Par un mémoire enregistré le 9 juillet 2015, le ministre des finances et des comptes publics (direction de contrôle fiscal sud-ouest) reprend à son compte le moyen d'ordre public.
Par un mémoire enregistré le 30 juillet 2015, l'association conclut aux mêmes fins que sa requête par les mêmes moyens.
Par ordonnance du 1er juillet 2015, la clôture d'instruction a été fixée au 3 août 2015.
Vu :
- les autres pièces du dossier.
Vu :
- le code général des impôts et le livre des procédures fiscales ;
- le code de justice administrative.
Les parties ont été régulièrement averties du jour de l'audience.
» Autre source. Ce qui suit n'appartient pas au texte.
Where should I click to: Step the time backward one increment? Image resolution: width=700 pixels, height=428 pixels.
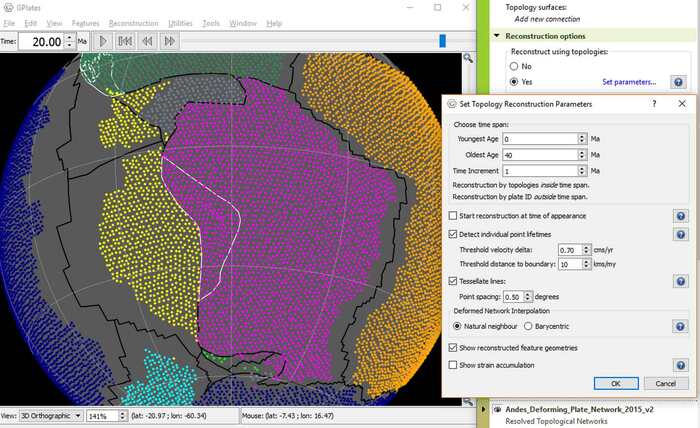148,41
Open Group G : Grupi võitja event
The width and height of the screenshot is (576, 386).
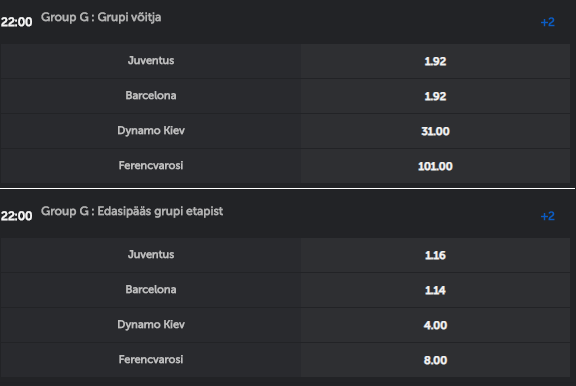101,17
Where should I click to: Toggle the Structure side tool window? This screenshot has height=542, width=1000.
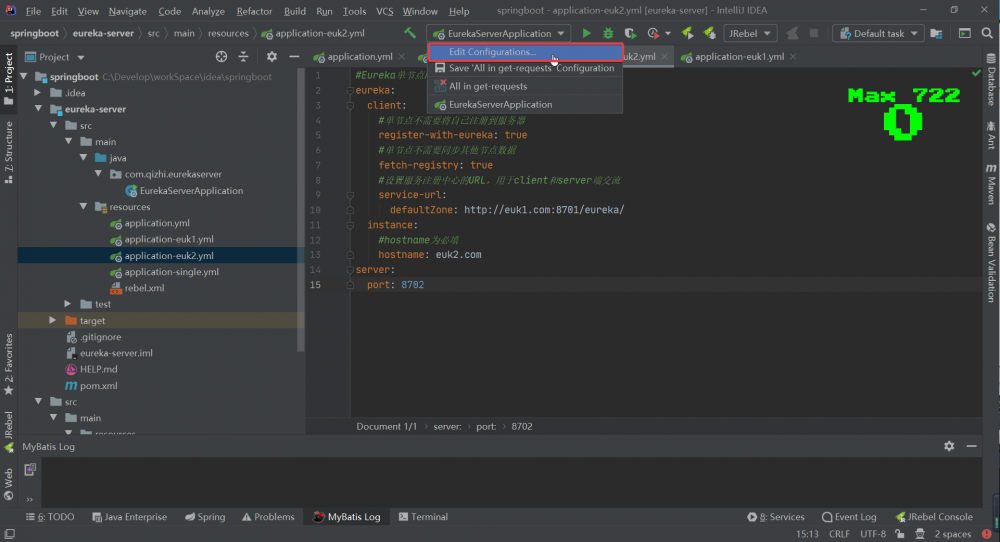click(9, 148)
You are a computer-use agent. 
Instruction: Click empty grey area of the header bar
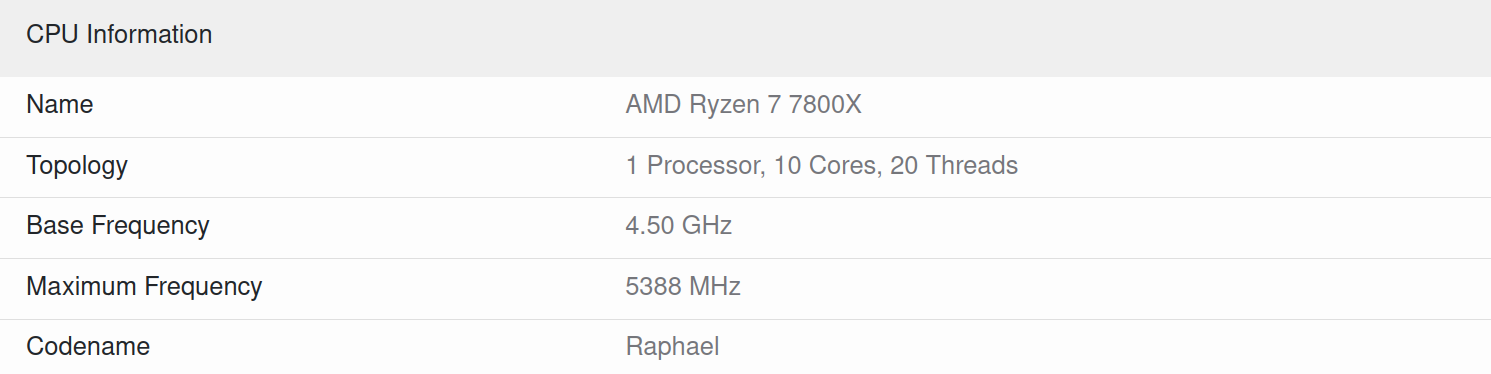point(850,36)
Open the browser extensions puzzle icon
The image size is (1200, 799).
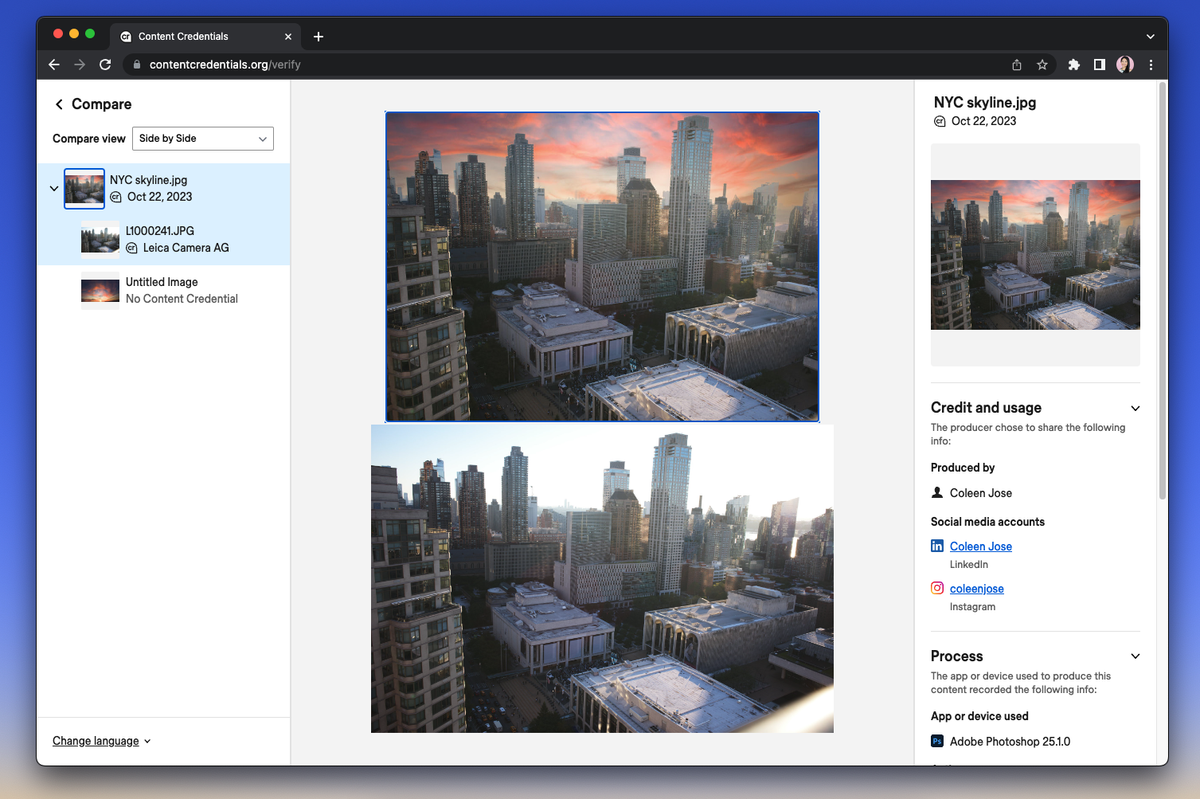[1074, 65]
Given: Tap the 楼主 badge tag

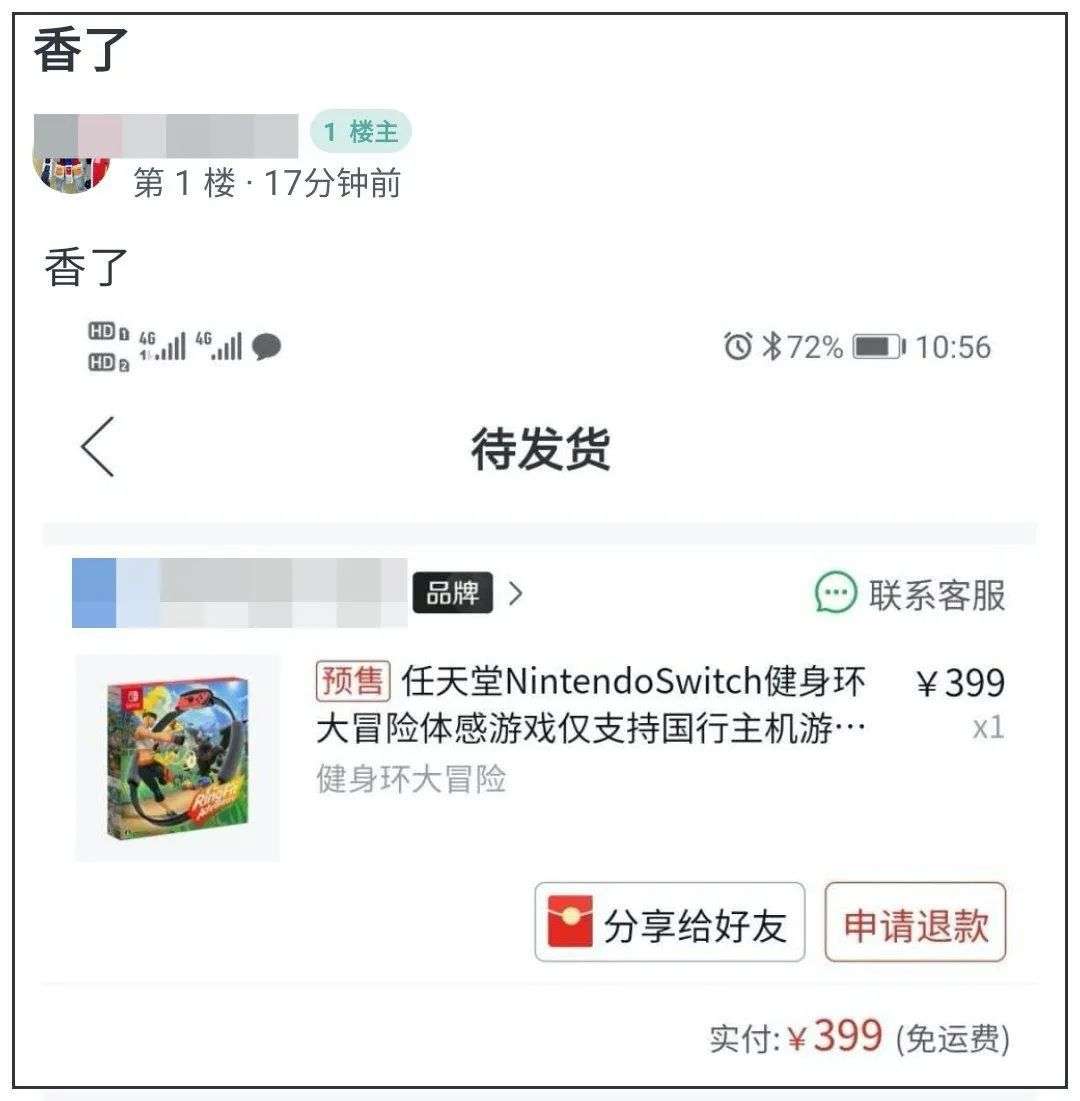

Ont été entendus au cours de l'audience publique :
- le rapport de Mme Frédérique Munoz-Pauziès, premier conseiller ;
- les conclusions de M. Guillaume de La Taille Lolainville, rapporteur public ;
- et les observations de MeA..., représentant l'association Bassin Services Personnes.
Considérant ce qui suit :
1. L'association Bassin Services Personnes (BSP), qui exerce à Andernos une activité d'aide à la personne, a fait l'objet d'une vérification de comptabilité portant sur la période du 1er janvier 2006 au 31 décembre 2008. A l'issue de ce contrôle, elle a été assujettie au titre de cette période à la taxe sur la valeur ajoutée, à l'impôt sur les sociétés, à la taxe d'apprentissage et à la contribution au développement de la taxe d'apprentissage. Elle fait appel du jugement, en date du 7 février 2013, par lequel le tribunal administratif de Bordeaux a rejeté ses demandes tendant à la décharge de ces impositions ainsi que des pénalités dont elles ont été assorties.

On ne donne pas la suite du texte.